The author’s views are entirely his or her own and may not always reflect the views of Reverb.
Let’s look at remote learning using a word all parents and children hope will trickle into life, getting things back to normal – LUCK.
What is LUCK? It’s an acronym going from lost to succeeding, and it’s a part of every parent and child’s journey.
Here’s what it stands for.
L – Lost in the weeds
There will be parents who have no idea where to start.
They may not even fully understand where the starting line begins. I live in a household with two college-educated parents. We are fortunate to have Internet all time to help our kids.
More so, we are tech-savvy, so everything from turning on the computer to navigating new programs and software are not small hurdles.
However, some parents cannot read, do not speak their country’s native tongue, barely know how to use a computer, and find helping their kids in daily learning to be a challenge.
It’s not that these parents don’t want to help. They simply may not have the skills to assist their children with their virtual lessons. These parents and children are, unfortunately, profoundly lost in the weeds.
U – Underwater, but floating
There will be parents who feel like they are floating at times and then drowning at others.

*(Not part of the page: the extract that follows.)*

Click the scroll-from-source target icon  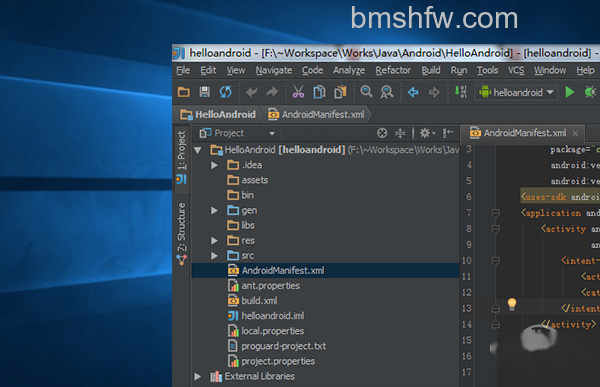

Teaching is a stage. There are eyes planted on you, and children especially are continually absorbing the vibes you give off. If you float, they float. If you sink, they may sink too.
In these times, taking a break will be best for you and your child(ren).
Any struggle to breathe again becomes more like a hunt from some great abyss. It’s important to step back or out for some play or backyard time just before the water elevates above your head.
C – Comfortable
There will be parents who make it work, and this has everything to do with personality.
Do you see the glass as half full, or do you see the glass as half empty? Guess what? It doesn’t matter in the least. No matter how you see the cup/glass/saucer, who cares? These parents care how their child(ren) see the glass, just like teachers.
Let’s look at teachers. Teachers are real people. They have tons of up days and some down days. But guess what? Their students never know the difference between the two.
It’s not about the teachers’ daily moods. It’s about giving their best to each child and meeting the children exactly where they are.
Teaching is the most selfless discipline that feeds the most human beings on the face of the planet: learners.
Similarly, for many parents struggling with distance learning, it’s only about doing your best for your child(ren).
Bring the aura of the teacher, and you will feel comfortable.
If parents can tap into this zone, they will be greatly rewarded at the end of this roller coaster ride… even if their hair, make-up, clothing, and everything else is wildly disheveled at the end of it all.
K – Knocking it out the ballpark
There will be parents who knock it beyond the fence, hitting a home run.
This, currently, is the minority. However, this minority is growing.
Teaching is an art of patience, a science in timing, and a discipline in consistency.
Educators think about environment, materials, posters, carve out schedules, lessons, and ways to measure progress.
Unless you have experience leading a classroom or a similar stage, instructing your kids can be a BIG challenge.
Most parents will fall far short of professional teacher, but that does not mean failure.
Keep trying. Wake up every day and plug into the energy of your child(ren).
There is power in positivity, and after comfort, you are going to knock it out of the park.